Ashby and LaRosa: Mexico is huge! We share a nearly 1,000-mile border with the nation of 125 million to our south. Mexico is, by far, the leading trade partner of the United States. These factors influence the labor market, migratory processes, and cultural exchanges. Building a “beautiful wall” failed in the past and will fail in the future. Walls don’t work, unless you want to become China or Communist Berlin!
The Mexicans remember, better than Americans, the intricate history of our two nations. Mexican school children study the 1846 war, “The War of North American Aggression” [as they refer to it], when the nation lost 51 percent of its territory, plus much of its mineral wealth, to the United States. We took the land, after a protracted war, because we wanted the land and planned to expand slavery. Hardly noble goals.

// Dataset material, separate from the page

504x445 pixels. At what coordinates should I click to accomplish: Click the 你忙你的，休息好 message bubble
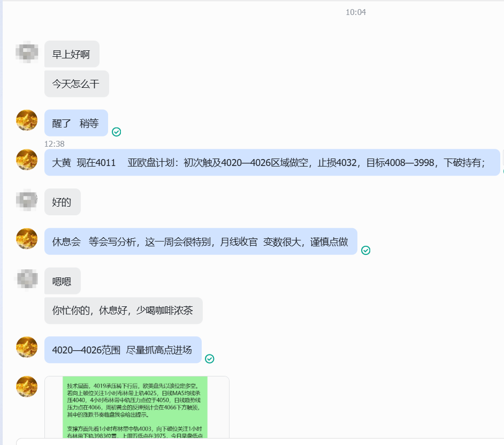[124, 311]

So conversation and diplomacy with Mexico is critical to our national well-being. Claudia Sheinbaum, the new president of that nation, has reacted to President-elect Trump’s threat of tariffs on incoming Mexican goods with … the same threat on incoming American goods. She has the economic leverage to make good on her retaliatory plan, but no one really wants to see a big American trade war beginning on January 21!
Chapter 16: Why did you choose to conduct interviews with immigrants from Latin America? What was that process? How did it shape the texture of your book?

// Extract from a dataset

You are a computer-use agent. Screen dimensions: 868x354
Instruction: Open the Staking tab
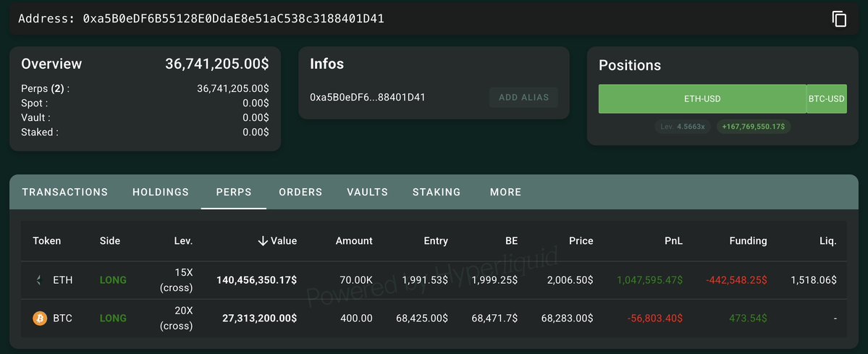point(437,192)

Ashby and LaRosa: Often lost in the discussion of U.S. immigration history and policy are the people — the individuals and families who make these journeys and whose everyday lives are affected by the laws and swings in public sentiment on immigration. We wanted to include at least a few stories of people from each country as a reminder that when we are talking about immigration, we are talking about human beings.
Our plan initially had been to include photos and use the real names of all the individuals we chose to highlight. It became clear that while people were interested in telling their stories, most were less interested, given the current political climate, in having their faces and real names included in a book, regardless of their immigration status. So we had to transition to pseudonyms and abandon the use of photos. We still think we managed to tell their stories and remind readers that we are talking about our neighbors when we talk about immigration, but we think we missed some of that power by not being able to include their photos.

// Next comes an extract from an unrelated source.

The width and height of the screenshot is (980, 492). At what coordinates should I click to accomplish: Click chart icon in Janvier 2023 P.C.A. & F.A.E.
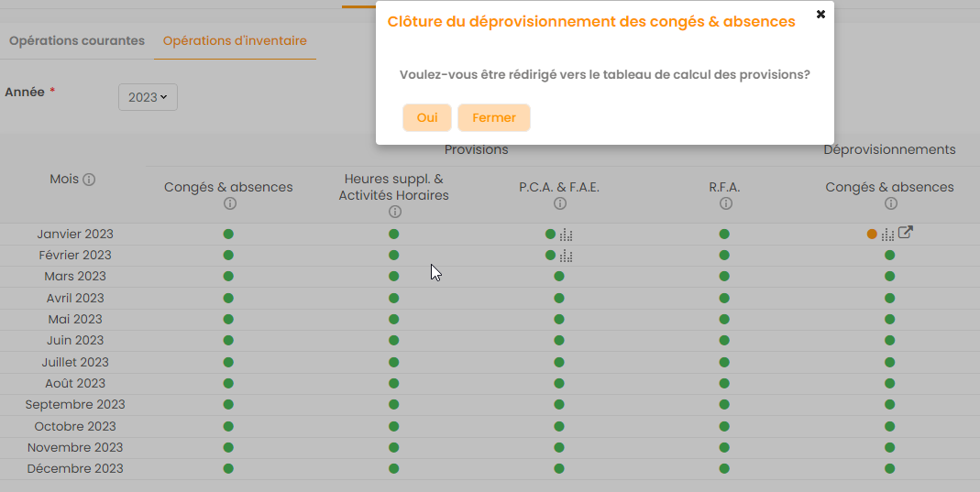(x=567, y=235)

Chapter 16: Together you have written editorials for a variety of Memphis publications, and now you have co-authored this book. How did your partnership arise? How did it evolve while writing this book?
Ashby and LaRosa: We’ve been a team for a long time and have published over 100 op-eds and other pieces related to the Hispanic community in Memphis and the nation writ large. The partnership emerged after Bryce completed law school and saw a myriad of abuses of workers and undocumented persons in his practice, and he felt the wider community needed to know about these realities. We never, of course, mentioned names.
Few people in Memphis were writing about the immigrant community, and so we found a sort of “niche” market. We also counted on very good editors at the local papers — specifically at the Memphis Flyer and Daily Memphian. As we learned more through this volunteer journalism work, we decided to put together a book manuscript. We were fortunate to secure a contract at Routledge, and the book was published on November 20, 2024, a couple of weeks after the U.S. presidential election.
Aram Goudsouzian is the Bizot Family Professor of History at the University of Memphis. His most recent book is The Men and the Moment: The Election of 1968 and the Rise of Partisan Politics in America.